5th grade: multiple choice mastery quizzes (by standard) predict MCA (state NCLB assessment) test scores, r=0.91.  Reaching 60% proficient in the Mastery Connect quizzes that we created nearly guaranteed MCA proficiency with only a few exceptions in the 60-70% range.  Every student below 55% on the Mastery Connect quizzes was not proficient on the MCA.  This means that there is no longer guesswork needed for interventions -- students can be reliably identified by January as unlikely to pass the state assessment and can receive necessary remediation.


Geometry: quiz totals by unit (mastery) predict test scores.  Over 4 units, correlation ranges from r=0.66 to r=0.81, with most on the higher end (see graphs below).  When talking about proficiency, I made the cut-line of an average quiz score of half 3's and half 4's (3.5 average).  See the table immediately below for number of students who were proficient on the test (above 80%) when they were above or below the cut-line.  In the earlier units, this did not prove to be as predictive or critical.  By the last unit, the quiz scores essentially told you if you would be proficient or not.
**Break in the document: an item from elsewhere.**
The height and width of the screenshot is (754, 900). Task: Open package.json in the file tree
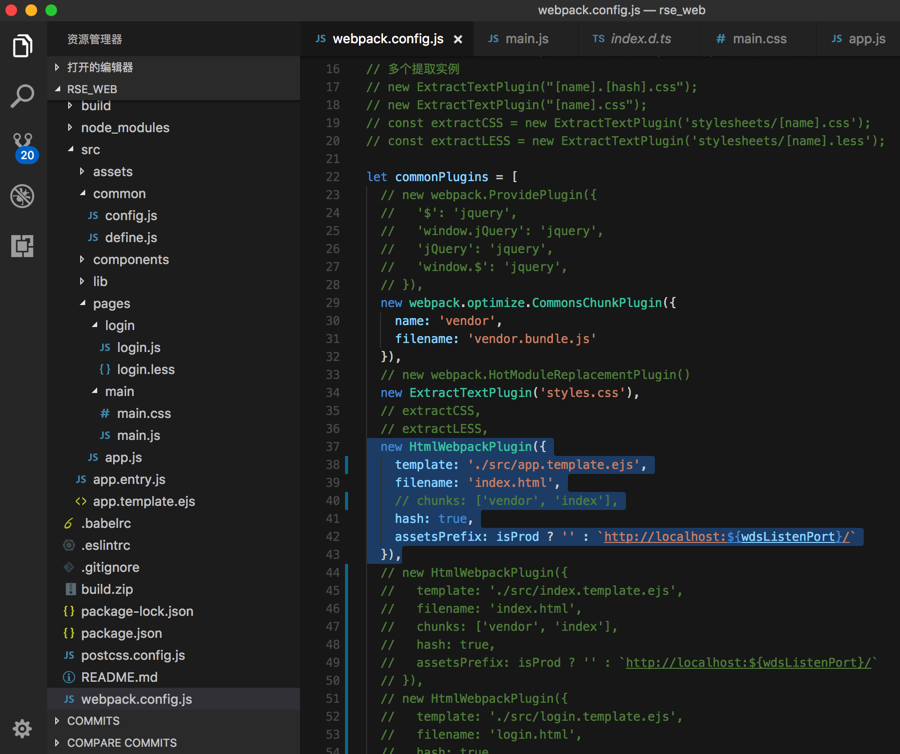(x=121, y=634)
Below 3.5 quiz avgAbove 3.5 quiz avg
Similarity3/419/22
Alg Expressions7/197/7
Alg Equations4/177/9
Trigonometry0/1015/16

 

I like mastery-based quizzing because it gives students a sense of self-control over the course outcomes.  If they want a high quiz grade, they can adjust their effort level and actually achieve it.  More importantly, the high correlation with tests means that, by proxy, effort is highly correlated with test scores and thus overall course grade.  Students have the ability to control their outcomes more than ever.  Next step: communicate these results to students and continue to help them overcome the fixed mindset that leads many students to delay their first quiz or not even attempt re-quizzes.  Second step: rethink the context that motivates students to WANT to succeed, even if it takes extra effort, in order to encourage students to work harder than they ever have.